While this statement is not entirely false—beavers do excrete
sweet-smelling (and edible) castoreum from sacs near their
anuses—experts say you probably can’t find this goo on the shelves of
your nearest grocery store.
“It turns out that the stuff is incredibly expensive, because it’s
rare,” Michelle Francl, a chemist at Bryn Mawr College who studies the
science of food, tells National Geographic’s Jessica Taylor Price.
“There’s no way it’s in your ice cream.”
In the early 20th century, castoreum began appearing in some foods to
add a vanilla-raspberry flavor. But its use had fallen by 1987, when the
U.S. consumed about 250 pounds of castoreum per year, according to Vice.
Since then, its use has “decreased significantly,” as the Flavor Extract
Manufacturers’ Association told the publication. Perhaps the final
strike against popular use of castoreum was that products using it as
flavoring could not be certified as kosher.

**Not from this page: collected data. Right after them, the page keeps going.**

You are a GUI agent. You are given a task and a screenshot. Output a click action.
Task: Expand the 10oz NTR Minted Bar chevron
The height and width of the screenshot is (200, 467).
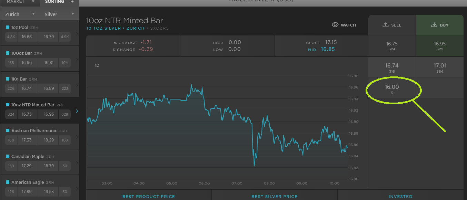coord(77,111)
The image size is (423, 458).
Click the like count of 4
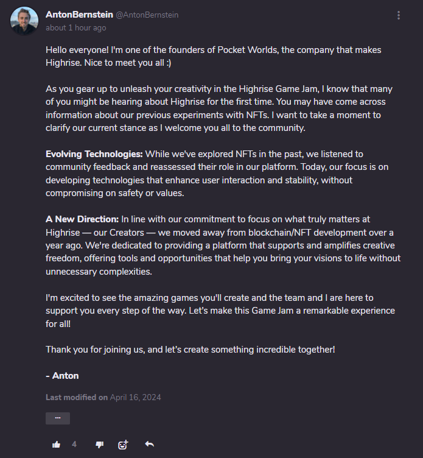tap(74, 445)
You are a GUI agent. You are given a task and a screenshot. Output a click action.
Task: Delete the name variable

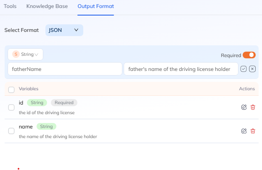[253, 131]
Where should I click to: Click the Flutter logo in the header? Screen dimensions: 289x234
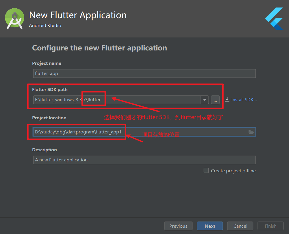tap(274, 19)
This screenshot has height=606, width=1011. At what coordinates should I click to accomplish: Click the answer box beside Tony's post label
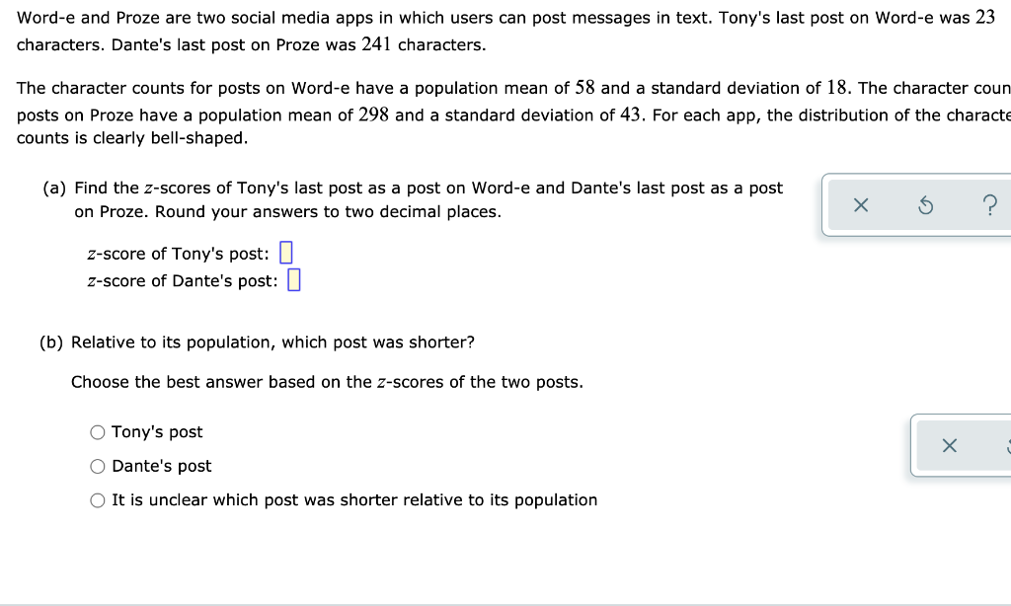[285, 253]
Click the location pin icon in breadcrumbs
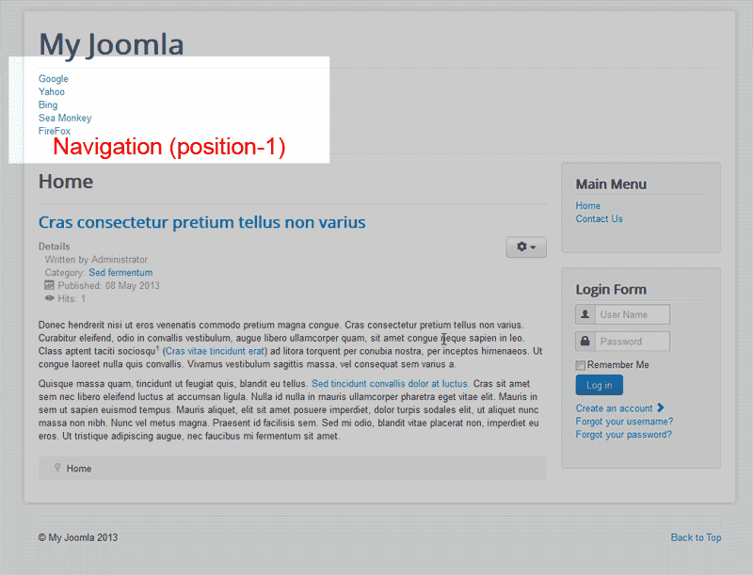This screenshot has height=575, width=753. click(x=57, y=468)
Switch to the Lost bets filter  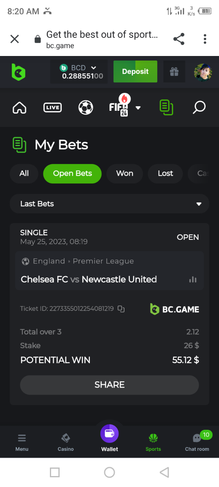pyautogui.click(x=165, y=173)
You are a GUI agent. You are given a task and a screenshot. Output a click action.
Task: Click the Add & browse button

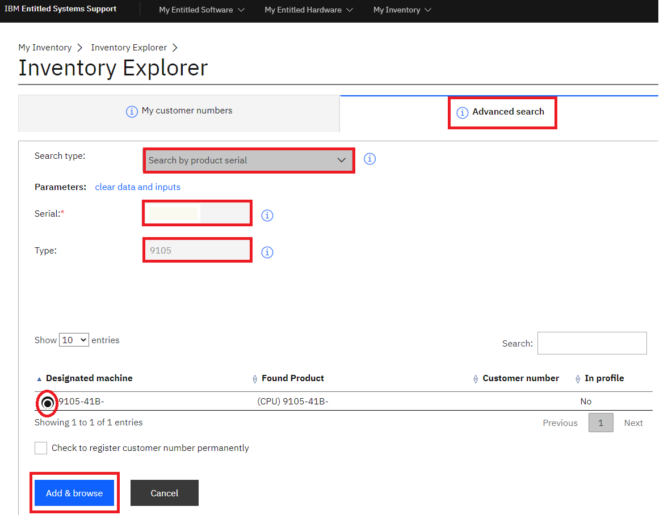pyautogui.click(x=74, y=492)
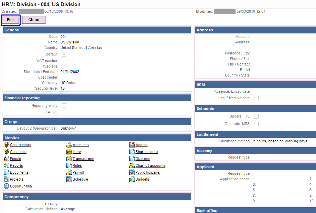Select the Opportunities icon
This screenshot has height=213, width=316.
click(6, 186)
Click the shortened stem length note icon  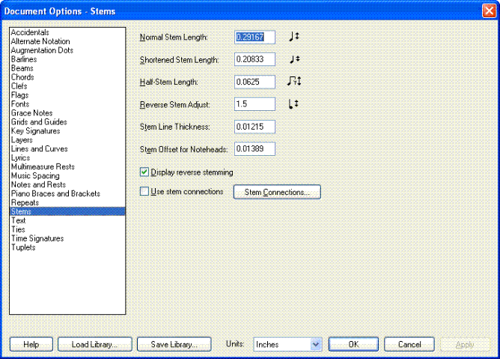294,59
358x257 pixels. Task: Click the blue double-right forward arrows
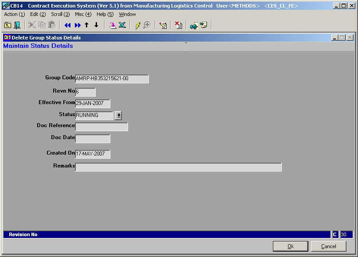click(x=78, y=25)
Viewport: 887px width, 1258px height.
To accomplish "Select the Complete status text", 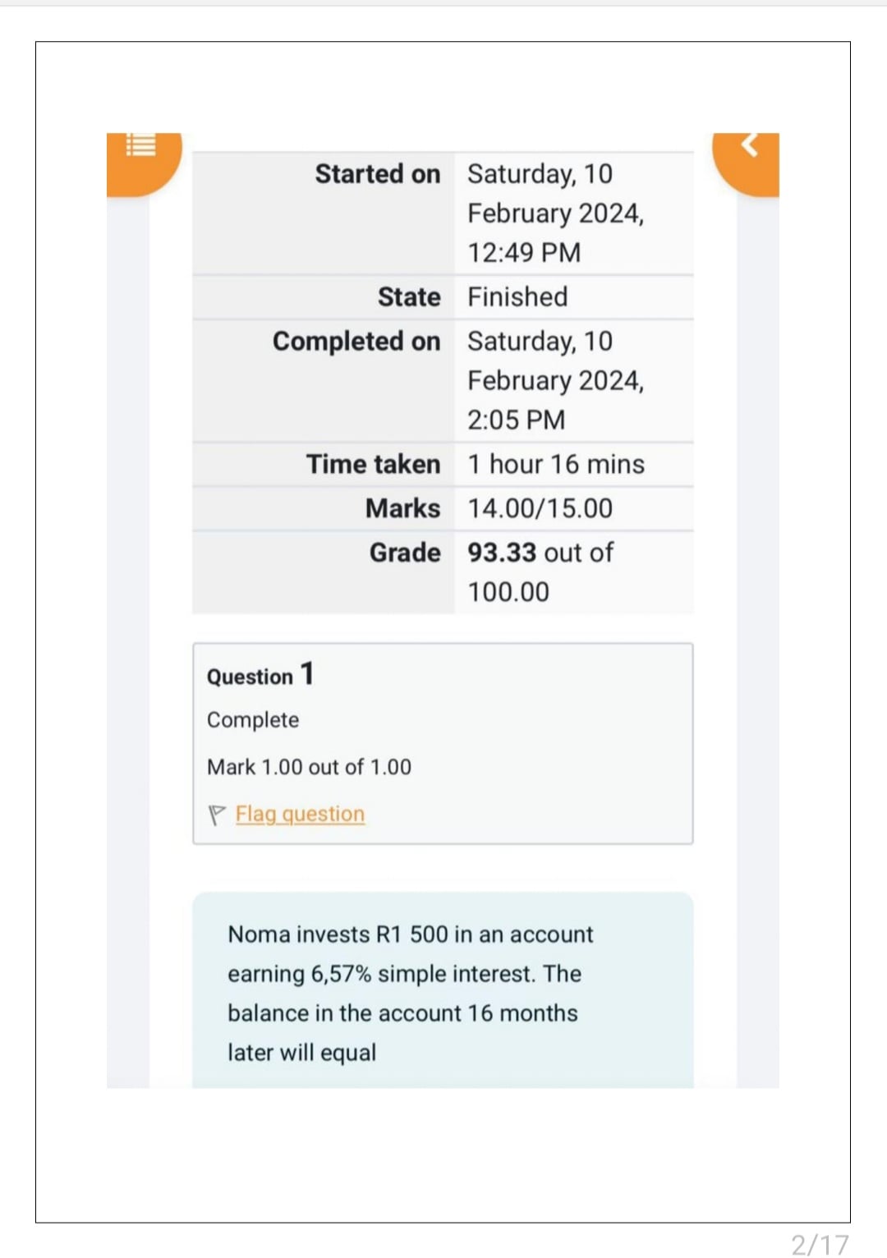I will click(253, 720).
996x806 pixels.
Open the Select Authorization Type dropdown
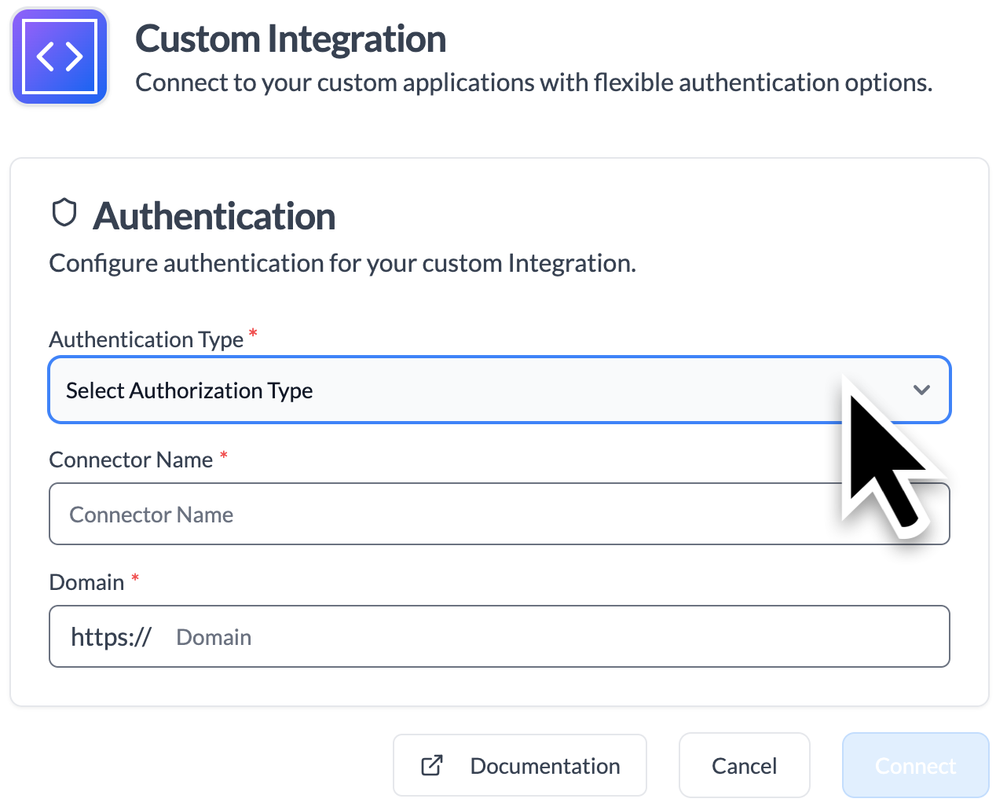pos(440,390)
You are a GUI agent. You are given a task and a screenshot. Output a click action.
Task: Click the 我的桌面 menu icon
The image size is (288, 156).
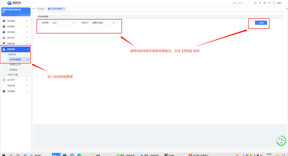click(x=4, y=21)
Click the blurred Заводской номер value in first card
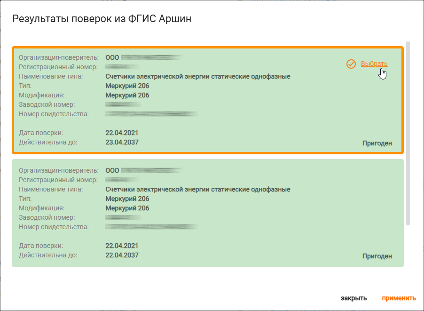The width and height of the screenshot is (424, 311). pyautogui.click(x=123, y=104)
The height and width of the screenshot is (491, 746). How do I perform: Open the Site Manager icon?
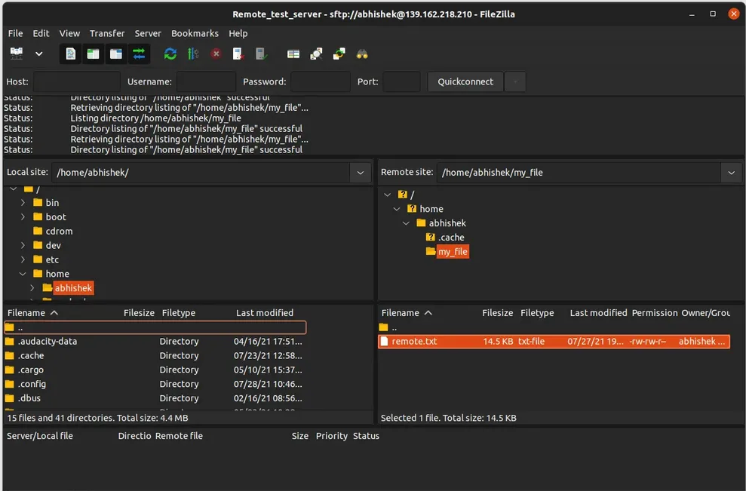tap(16, 54)
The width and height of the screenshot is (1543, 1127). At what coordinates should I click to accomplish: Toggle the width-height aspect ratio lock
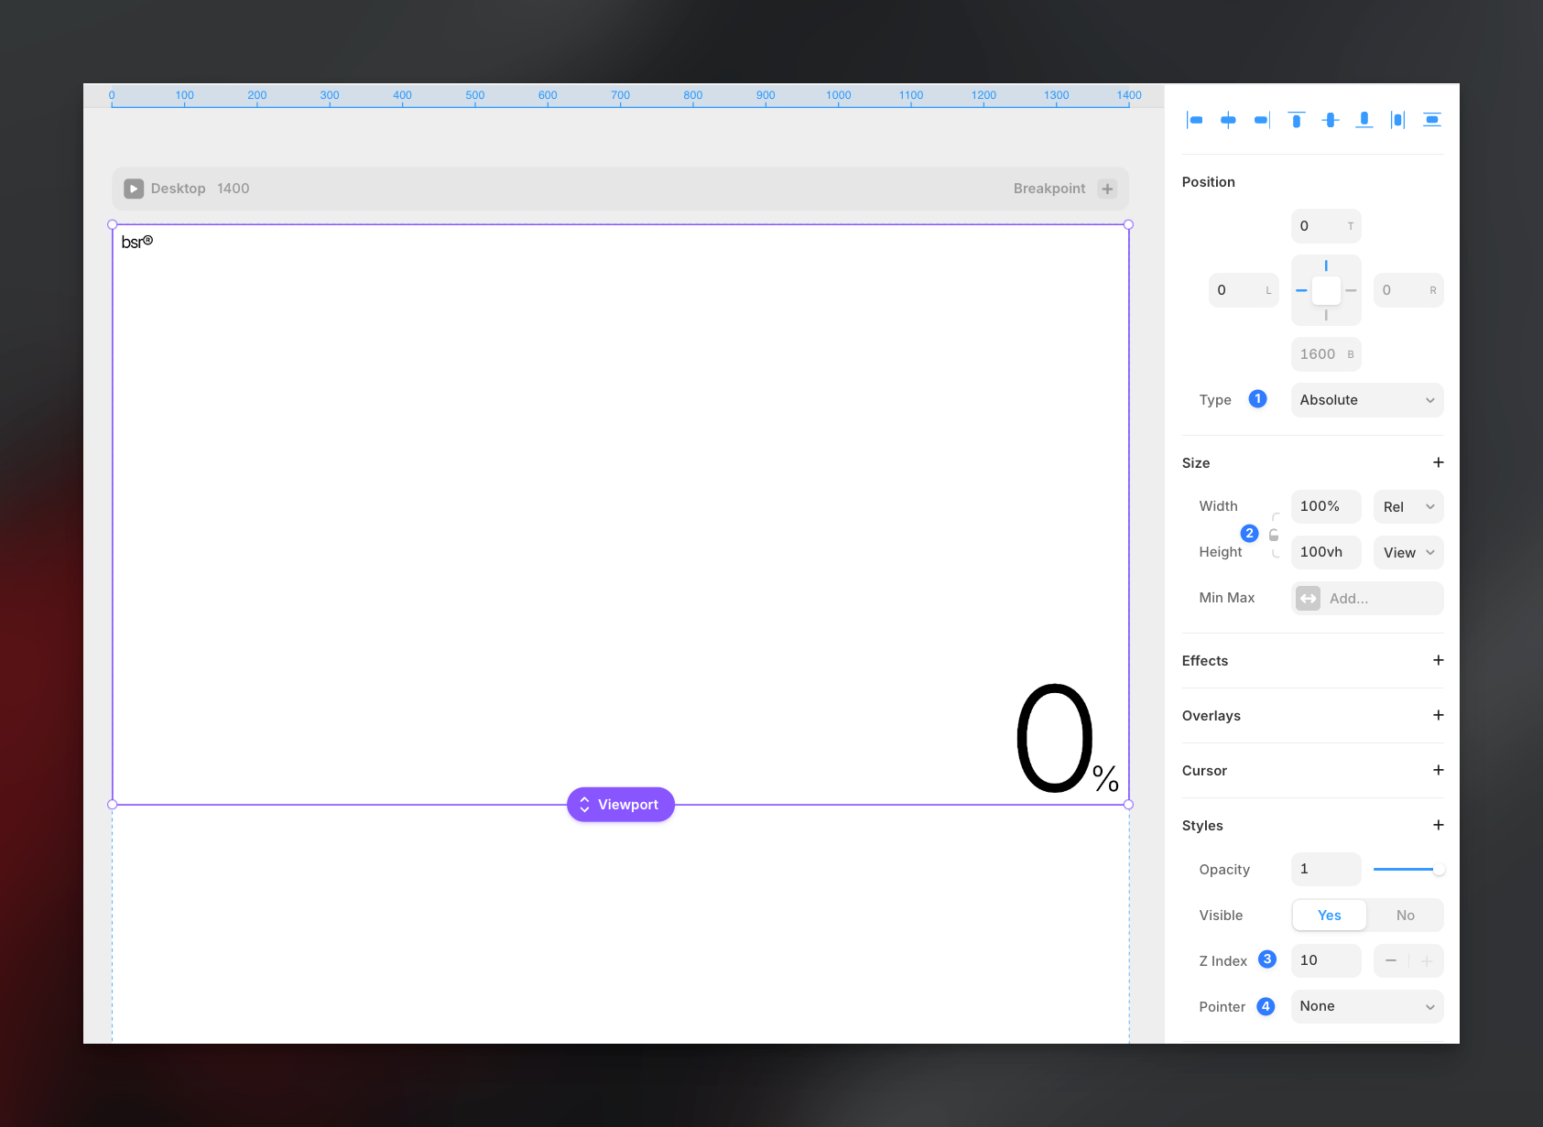tap(1274, 536)
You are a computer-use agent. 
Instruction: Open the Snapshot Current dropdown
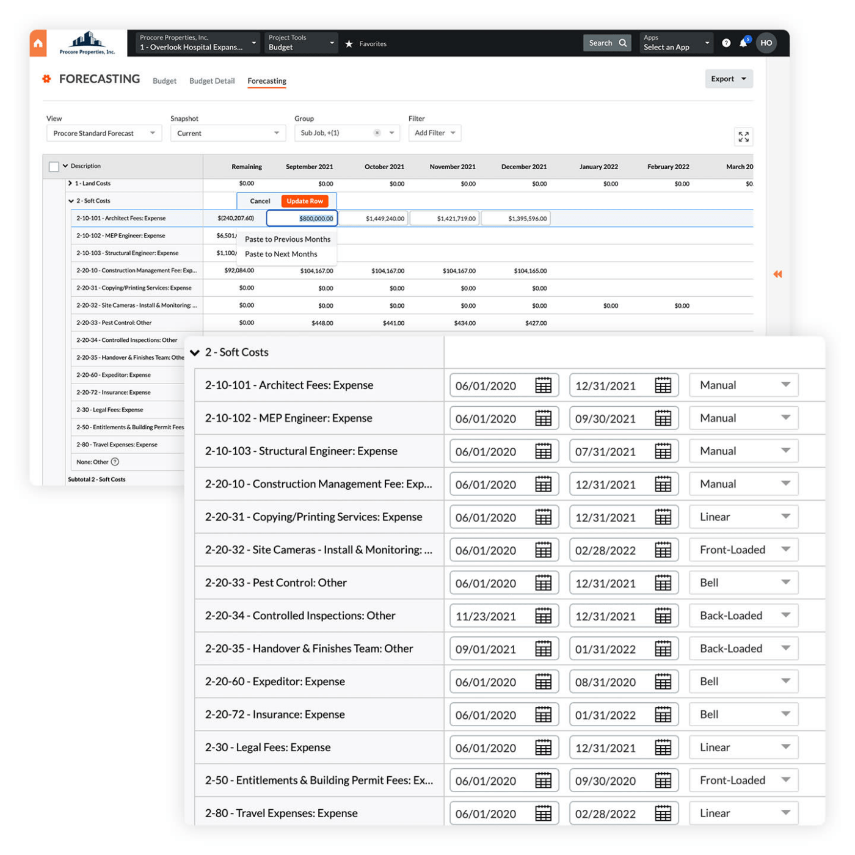pos(227,133)
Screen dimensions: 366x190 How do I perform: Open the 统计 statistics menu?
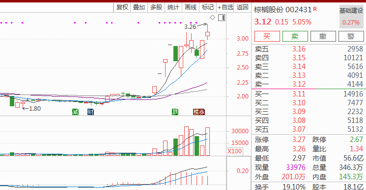[173, 7]
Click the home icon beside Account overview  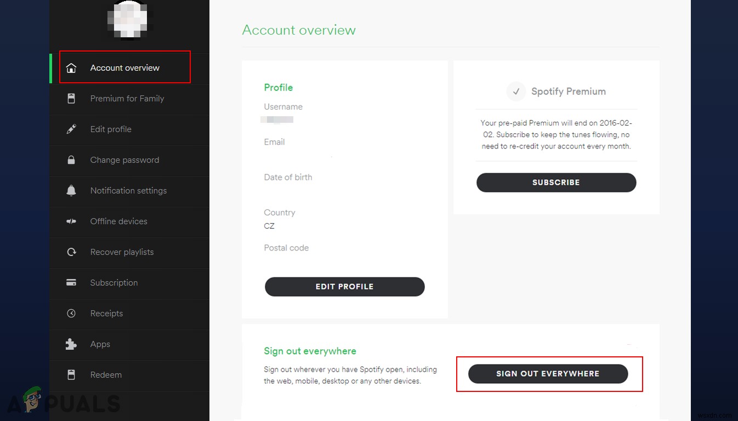[x=71, y=67]
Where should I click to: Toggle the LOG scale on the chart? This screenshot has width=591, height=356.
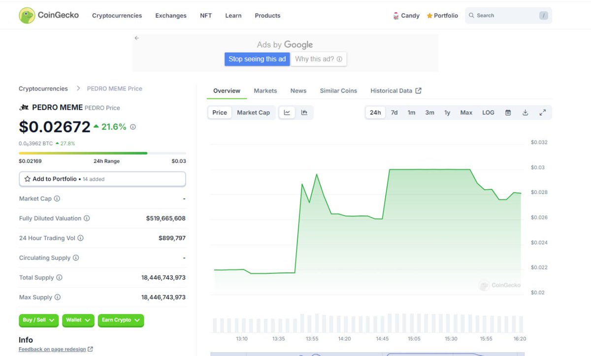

Now, the substance is mostly found in niche foods such as a Swedish
liquor. Instead, about 99 percent of the world’s vanilla comes from
synthetic sources such as vanillin, a cheaper and less labor-intensive
alternative to harvesting vanilla beans or castoreum.
So, while the Food and Drug Administration does list castoreum as safe
to eat, it’s unlikely you’ll ever have to worry about ingesting beaver
butt goo by accident.
And then...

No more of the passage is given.